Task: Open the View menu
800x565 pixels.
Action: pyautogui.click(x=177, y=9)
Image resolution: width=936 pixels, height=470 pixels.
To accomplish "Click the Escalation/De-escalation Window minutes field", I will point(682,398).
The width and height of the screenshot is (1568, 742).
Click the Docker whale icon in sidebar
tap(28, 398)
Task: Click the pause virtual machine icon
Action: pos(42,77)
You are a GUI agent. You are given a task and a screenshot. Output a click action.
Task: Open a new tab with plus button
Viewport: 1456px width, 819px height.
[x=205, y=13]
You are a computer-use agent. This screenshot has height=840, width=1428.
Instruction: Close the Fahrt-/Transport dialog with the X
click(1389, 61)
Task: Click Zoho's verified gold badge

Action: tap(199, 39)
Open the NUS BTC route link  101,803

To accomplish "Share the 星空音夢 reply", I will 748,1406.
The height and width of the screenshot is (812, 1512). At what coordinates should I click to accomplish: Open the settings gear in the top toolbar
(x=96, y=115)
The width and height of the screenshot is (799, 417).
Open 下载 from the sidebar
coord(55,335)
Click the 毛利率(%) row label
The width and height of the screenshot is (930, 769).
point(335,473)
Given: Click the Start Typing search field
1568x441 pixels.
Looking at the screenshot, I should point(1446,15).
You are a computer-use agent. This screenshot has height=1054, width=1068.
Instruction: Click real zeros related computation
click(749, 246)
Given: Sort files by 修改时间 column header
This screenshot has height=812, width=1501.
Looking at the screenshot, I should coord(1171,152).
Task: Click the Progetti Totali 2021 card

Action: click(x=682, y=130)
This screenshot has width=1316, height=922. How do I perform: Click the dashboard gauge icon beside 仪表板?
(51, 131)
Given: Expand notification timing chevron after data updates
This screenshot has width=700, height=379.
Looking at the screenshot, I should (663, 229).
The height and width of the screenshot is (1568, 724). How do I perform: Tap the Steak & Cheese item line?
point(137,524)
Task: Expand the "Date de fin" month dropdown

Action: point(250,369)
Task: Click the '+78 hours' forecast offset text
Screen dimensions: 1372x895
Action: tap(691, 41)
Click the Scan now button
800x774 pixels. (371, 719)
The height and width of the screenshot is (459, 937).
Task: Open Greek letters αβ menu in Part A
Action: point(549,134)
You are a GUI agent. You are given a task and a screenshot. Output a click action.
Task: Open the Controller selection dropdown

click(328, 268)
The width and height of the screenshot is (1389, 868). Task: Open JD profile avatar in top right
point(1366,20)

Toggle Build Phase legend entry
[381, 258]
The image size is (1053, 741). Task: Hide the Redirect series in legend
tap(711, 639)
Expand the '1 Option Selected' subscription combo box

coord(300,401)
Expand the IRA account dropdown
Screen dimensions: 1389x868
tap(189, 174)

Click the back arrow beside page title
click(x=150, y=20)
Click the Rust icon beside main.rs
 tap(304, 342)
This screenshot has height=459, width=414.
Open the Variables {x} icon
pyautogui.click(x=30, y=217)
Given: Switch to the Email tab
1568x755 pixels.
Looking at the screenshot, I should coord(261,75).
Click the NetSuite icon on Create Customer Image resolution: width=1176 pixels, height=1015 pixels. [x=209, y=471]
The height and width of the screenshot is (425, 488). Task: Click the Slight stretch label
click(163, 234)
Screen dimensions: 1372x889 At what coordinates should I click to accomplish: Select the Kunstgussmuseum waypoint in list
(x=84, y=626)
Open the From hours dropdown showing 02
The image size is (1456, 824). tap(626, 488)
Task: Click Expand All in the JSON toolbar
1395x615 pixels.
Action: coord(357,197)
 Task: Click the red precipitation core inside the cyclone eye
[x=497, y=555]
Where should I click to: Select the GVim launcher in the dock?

● ● ● ●

Return all of the items above verbatim, keeping every line unchanged.

Task: Open the View menu
800x565 pixels.
Action: pyautogui.click(x=177, y=9)
Image resolution: width=936 pixels, height=470 pixels.
To accomplish "Click the Escalation/De-escalation Window minutes field", I will point(682,398).
The width and height of the screenshot is (1568, 742).
Click the Docker whale icon in sidebar
tap(28, 398)
Task: Click the pause virtual machine icon
Action: pos(42,77)
You are a GUI agent. You are given a task and a screenshot. Output a click action.
Task: Open a new tab with plus button
Viewport: 1456px width, 819px height.
[x=205, y=13]
You are a computer-use agent. This screenshot has height=840, width=1428.
Instruction: Close the Fahrt-/Transport dialog with the X
click(1389, 61)
Task: Click Zoho's verified gold badge

Action: tap(199, 39)
Open the NUS BTC route link  101,803

To accomplish "Share the 星空音夢 reply", I will 748,1406.
The height and width of the screenshot is (812, 1512). At what coordinates should I click to accomplish: Open the settings gear in the top toolbar
(x=96, y=115)
The width and height of the screenshot is (799, 417).
Open 下载 from the sidebar
coord(55,335)
Click the 毛利率(%) row label
The width and height of the screenshot is (930, 769).
point(335,473)
Given: Click the Start Typing search field
1568x441 pixels.
Looking at the screenshot, I should point(1446,15).
You are a computer-use agent. This screenshot has height=1054, width=1068.
Instruction: Click real zeros related computation
click(749, 246)
Given: Sort files by 修改时间 column header
This screenshot has height=812, width=1501.
Looking at the screenshot, I should coord(1171,152).
Task: Click the Progetti Totali 2021 card

Action: click(x=682, y=130)
This screenshot has width=1316, height=922. How do I perform: Click the dashboard gauge icon beside 仪表板?
(51, 131)
Given: Expand notification timing chevron after data updates
This screenshot has width=700, height=379.
Looking at the screenshot, I should (663, 229).
The height and width of the screenshot is (1568, 724). How do I perform: Tap the Steak & Cheese item line?
point(137,524)
Task: Expand the "Date de fin" month dropdown

Action: point(250,369)
Task: Click the '+78 hours' forecast offset text
Screen dimensions: 1372x895
Action: tap(691, 41)
Click the Scan now button
800x774 pixels. (371, 719)
The height and width of the screenshot is (459, 937).
Task: Open Greek letters αβ menu in Part A
Action: point(549,134)
You are a GUI agent. You are given a task and a screenshot. Output a click action.
Task: Open the Controller selection dropdown

click(328, 268)
The width and height of the screenshot is (1389, 868). Task: Open JD profile avatar in top right
point(1366,20)

Toggle Build Phase legend entry
[381, 258]
The image size is (1053, 741). Task: Hide the Redirect series in legend
tap(711, 639)
Expand the '1 Option Selected' subscription combo box

coord(300,401)
Expand the IRA account dropdown
Screen dimensions: 1389x868
tap(189, 174)

Click the back arrow beside page title
click(x=150, y=20)
Click the Rust icon beside main.rs
 tap(304, 342)
This screenshot has height=459, width=414.
Open the Variables {x} icon
pyautogui.click(x=30, y=217)
Given: Switch to the Email tab
1568x755 pixels.
Looking at the screenshot, I should coord(261,75).
Click the NetSuite icon on Create Customer Image resolution: width=1176 pixels, height=1015 pixels. [x=209, y=471]
The height and width of the screenshot is (425, 488). Task: Click the Slight stretch label
click(163, 234)
Screen dimensions: 1372x889 At what coordinates should I click to accomplish: Select the Kunstgussmuseum waypoint in list
(x=84, y=626)
Open the From hours dropdown showing 02
The image size is (1456, 824). tap(626, 488)
Task: Click Expand All in the JSON toolbar
1395x615 pixels.
Action: coord(357,197)
 Task: Click the red precipitation core inside the cyclone eye
[x=497, y=555]
Where should I click to: Select the GVim launcher in the dock?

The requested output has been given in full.